Mielli lembrou, ainda, que a Lei 11/652/08 foi amplamente discutida pela sociedade e pelos próprios parlamentares que a aprovaram. “Essa lei é, efetivamente, um dos poucos dispositivos que regulamentam o Art. 223 da Constituição Federal. Ela garante uma empresa pública de comunicação. Qualquer alteração deve ser resultado de um processo igualmente democrático. A EBC não é de nenhum partido, de nenhum governo, ela é uma conquista histórica da sociedade, que lutou por uma comunicação mais plural, mais diversa, com espaço para as vozes que não são ouvidas nos meios privados de comunicação”.
Gilberto Rios, representante da Associação Brasileira das Emissoras Públicas, Educativas e Culturais (Abepec), disse que por trás da MP 744 estão interesses privados defendidos pela Associação Brasileira das Emissoras de Rádio e TV (Abert). Para ele, a Abert “tem feito um trabalho ardiloso para acabar com as emissoras públicas e culturais no país”. Pontualmente, ele rebateu a extinção do Conselho Curador da EBC. “Como cidadão, tenho sérias críticas à forma como o Conselho operou durante esses anos, mas isso não justifica acabar com ele. Não existe comunicação pública sem Conselho Curador, portanto, a Abepec defende a manutenção do Conselho Curador da EBC”.
A jornalista Tereza Cruvinel, ex-presidente da EBC, afirmou que a MP 744 transforma a EBC numa mera agência governamental. “Se é isso que esse governo quer, é preciso assumir isso. Agora, se é para fazer comunicação pública, é preciso restabelecer o Conselho Curador”. Ela alerta que a MP 744 “cria um monstrengo” ao extinguir o Conselho Curador, que é o principal definidor da comunicação pública, mantendo no texto da Lei a expressão “comunicação pública”. Para ela, isso terá impacto inclusive na utilização da Contribuição para o Fomento da Radiodifusão Pública.
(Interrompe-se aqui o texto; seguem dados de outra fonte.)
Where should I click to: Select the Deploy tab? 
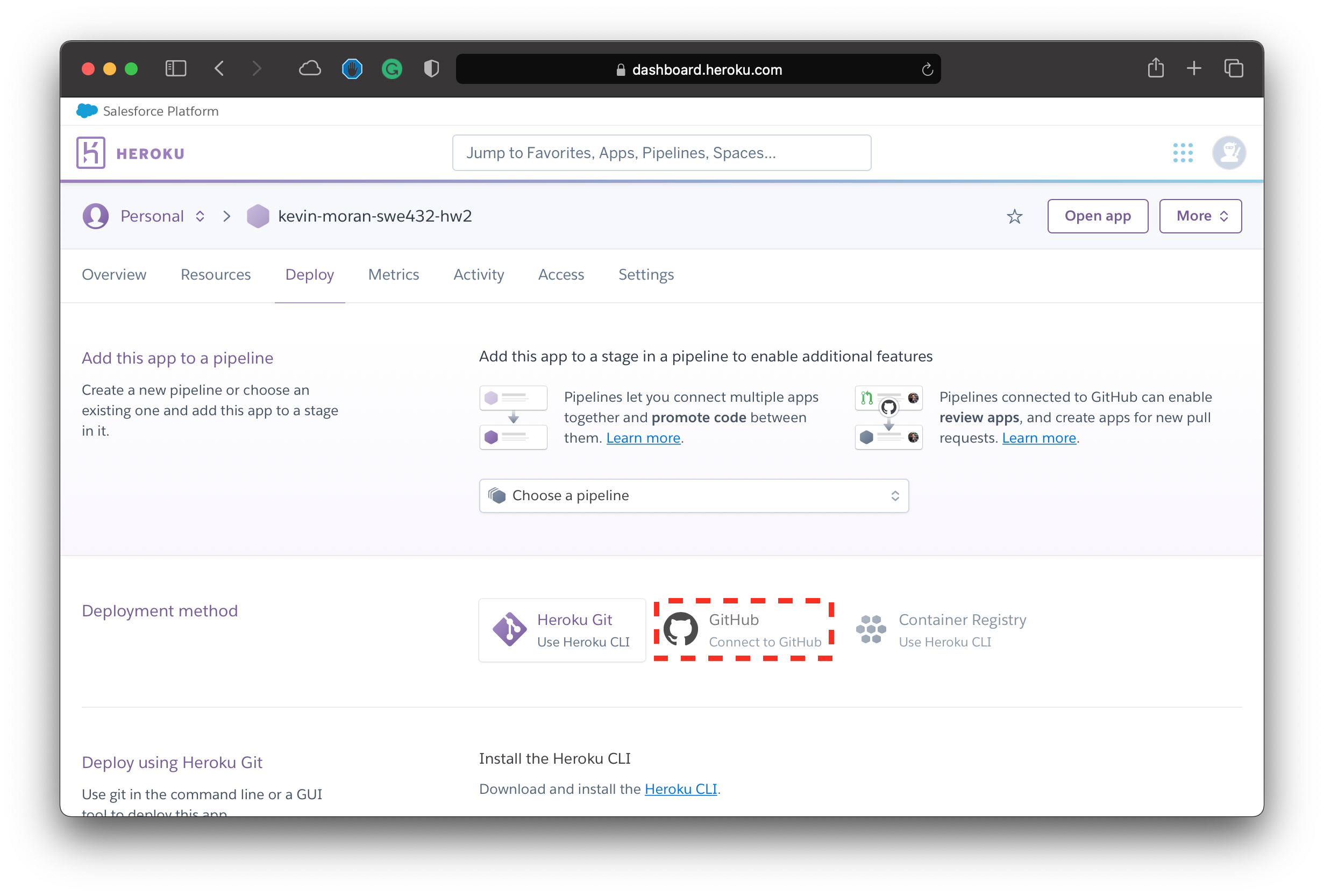click(x=309, y=275)
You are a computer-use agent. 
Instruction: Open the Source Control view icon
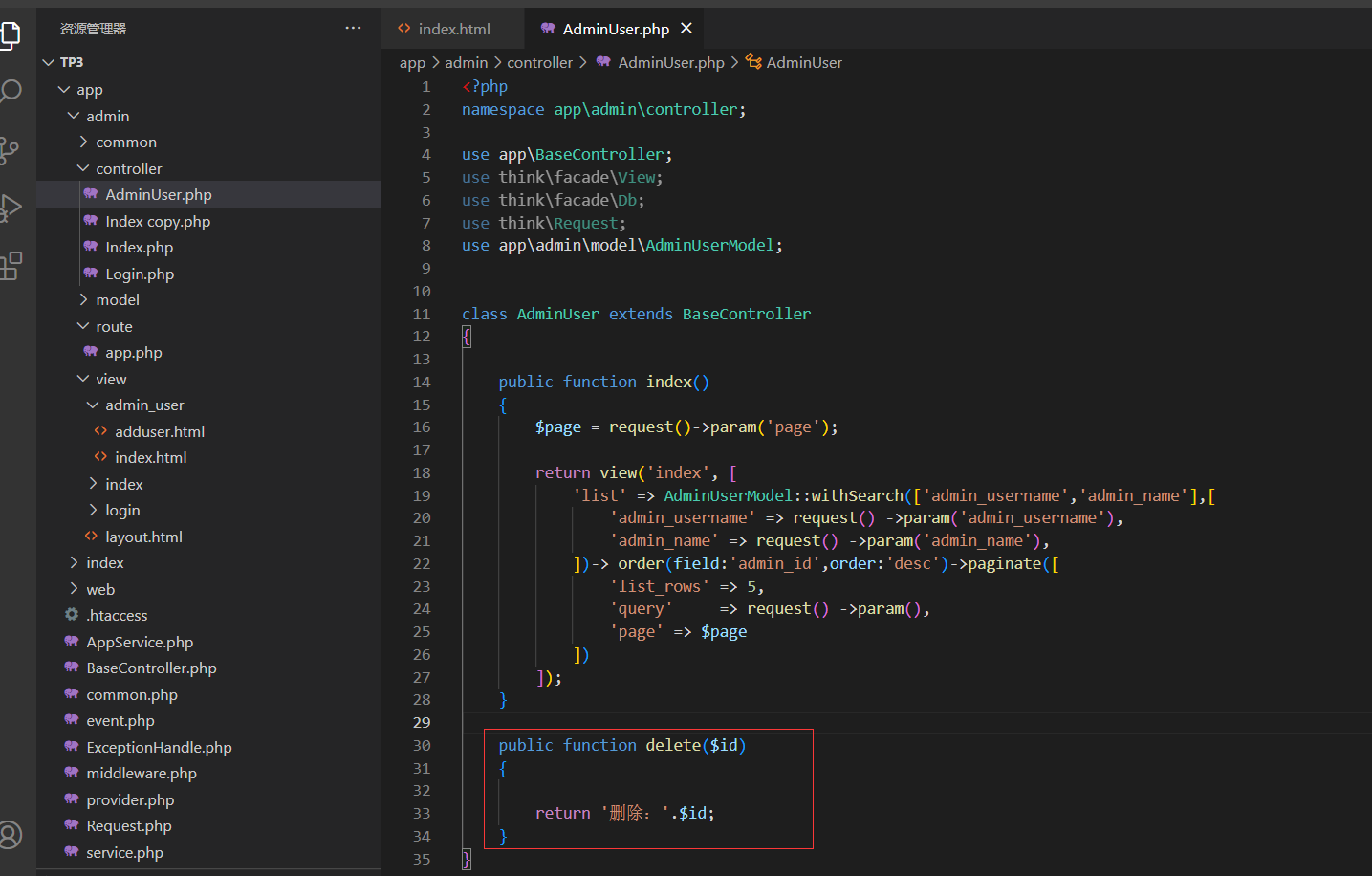coord(10,150)
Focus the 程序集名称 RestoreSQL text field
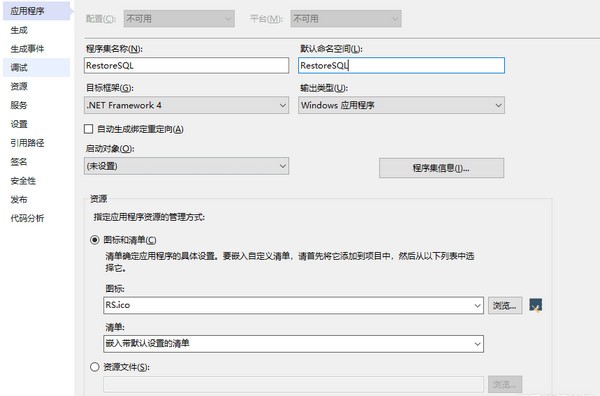The width and height of the screenshot is (600, 396). [x=186, y=65]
A contribuição foi instituída pela Lei 11.652/08. Ela é constituída por 5% dos recursos que compõem o Fundo de Fiscalização de Telecomunicações (Fistel), cujos recursos têm sido depositados em juízo desde sua instituição e já ultrapassam R$ 5 bilhões. “Se a MP extingue a comunicação pública, qual será o destino desses recursos?”, questionou. Cruvinel também rebateu acusações sobre a linha editorial dos veículos da EBC na cobertura dos protestos pró e contra o processo de impeachment. “Não havia pensamento único na cobertura da EBC. Isso tinha na mídia privada”, afirmou.
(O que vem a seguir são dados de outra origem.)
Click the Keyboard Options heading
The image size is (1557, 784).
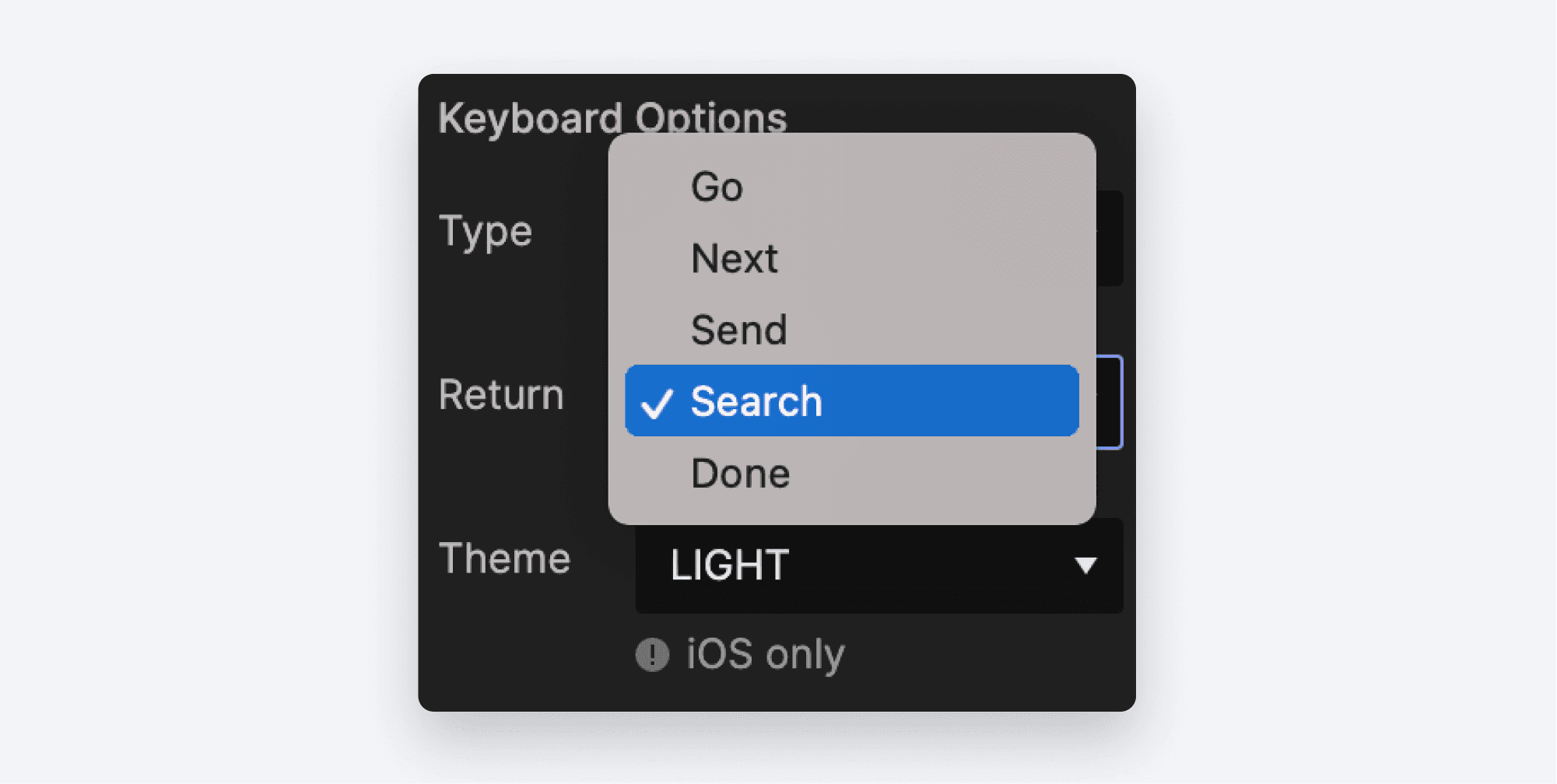coord(614,118)
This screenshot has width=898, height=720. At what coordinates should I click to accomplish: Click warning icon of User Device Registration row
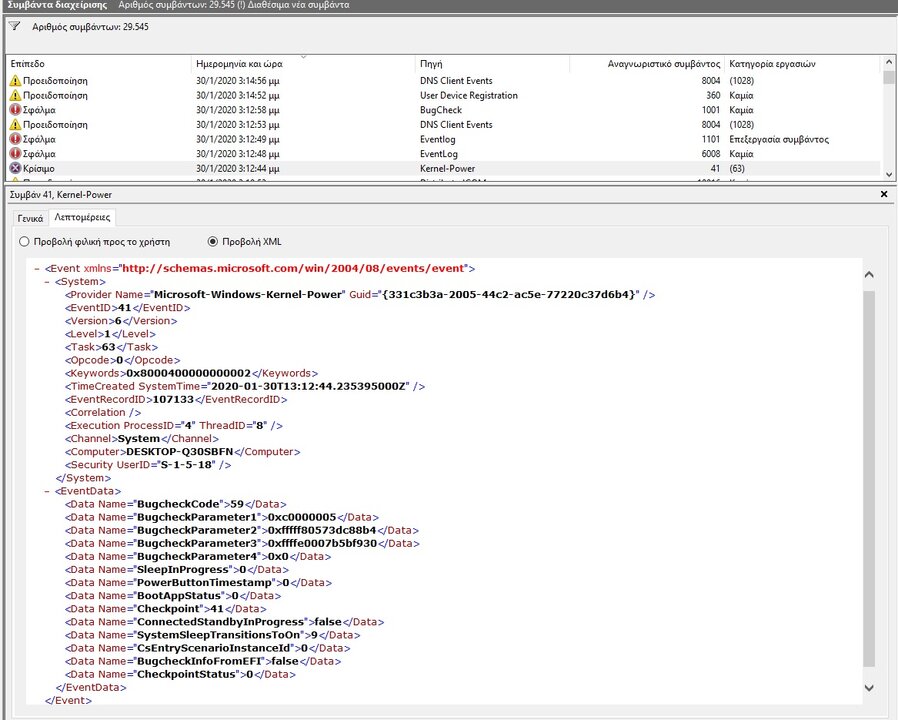(15, 96)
O jornalista e professor aposentado da Universidade de Brasília (UnB), Venício Lima, autor de vários livros sobre política e comunicação, também alertou para o desmonte da comunicação pública promovido pela MP 744. “Ela transforma a EBC numa agência de comunicação estatal. Sua inconstitucionalidade tem sido largamente manifestada, inclusive pela Procuradoria Federal dos Direitos do Cidadão (PFDC), do Ministério Público Federal, em nota técnica enviada ao Congresso Nacional no mês de outubro”. Para Lima, “o que de fato está em jogo é a formação de uma opinião pública democrática no país”, alertando para o papel fundamental dos meios de comunicação na formação de uma opinião pública independente e autônoma. “Isso tem sido reconhecido pelos principais teóricos da democracia representativa”, afirmou.
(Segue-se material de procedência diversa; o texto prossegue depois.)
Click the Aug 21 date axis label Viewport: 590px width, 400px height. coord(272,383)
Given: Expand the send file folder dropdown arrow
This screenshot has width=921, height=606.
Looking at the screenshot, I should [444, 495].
Lima também questionou porque até hoje não houve regulamentação dos Art. 220 e 223 da Constituição Federal. O primeiro proíbe monopólios formados por meios de comunicação, e o segundo estabelece a complementaridade dos sistemas público, privado e estatal. “O que acontece que não regulamentamos essas normas e princípios? Vivemos um virtual monopólio da palavra pública pelo sistema privado de comunicação desde a década de 30 do século passado, quando o Estado brasileiro delegou à iniciativa privada a responsabilidade pela comunicação. Quando se fala da sobrevivência da comunicação pública”.
A jornalista Akemi Nitahara, representante dos trabalhadores da EBC, também participou da audiência pública. Ela defendeu a relevância da EBC e suas emissoras, enumerando várias ações do Conselho Curador. A presidenta do Conselho Curador, Rita Freire, também destacou a importância do órgão para a comunicação pública no país. “O Conselho Curador representava a diversidade da sociedade brasileira. Em sua composição havia representantes da população negra, indígena, LGBT e deficiente, por exemplo, responsáveis por conferir à programação da emissora uma pluralidade que a radiodifusão comercial não comporta”, defendeu Freite.
Sabatina
O Senador Lasier Martins (PDT-RS), relator da MP 744, quis ouvir a opinião dos participantes sobre a possibilidade de que os próximos presidentes da EBC sejam sabatinados pelo Senado. A opinião geral é de que não há oposição a essa possibilidade, no entanto, Venício Lima e Renata Mielli ressaltaram que este não seria o principal debate. “A principal questão, neste quesito, é garantir que o mandato do presidente seja independente do poder discricionário do presidente da República”, apontou a coordenadora geral do FNDC.
O senador Paulo Rocha (PT-PA) e o deputado Jean Wyllys (PSol-RJ), também participaram da audiência pública. Rocha destacou a qualidade do debate apresentado pelos participantes e ressaltou a defesa da comunicação pública como elemento principal das falas. Wyllys, que coordena a Frente Parlamentar pela Liberdade de Expressão e o Direito à Comunicação com Participação Popular (Fretecom), também exaltou a essencialidade do Conselho Curador na comunicação pública. “É importante dizer que a demonização da EBC é fruto dos preconceitos e mentiras difundidos pela pós-verdade do golpe”, afirmou.
Debate prossegue
Nesta quinta (1º/12), será realizada mais uma audiência pública no âmbito da Comissão Mista que analisa a matéria, com o ministro Eliseu Padilha (1°), às 9h30. As audiências estão sendo transmitidas ao vivo pela TV Senado.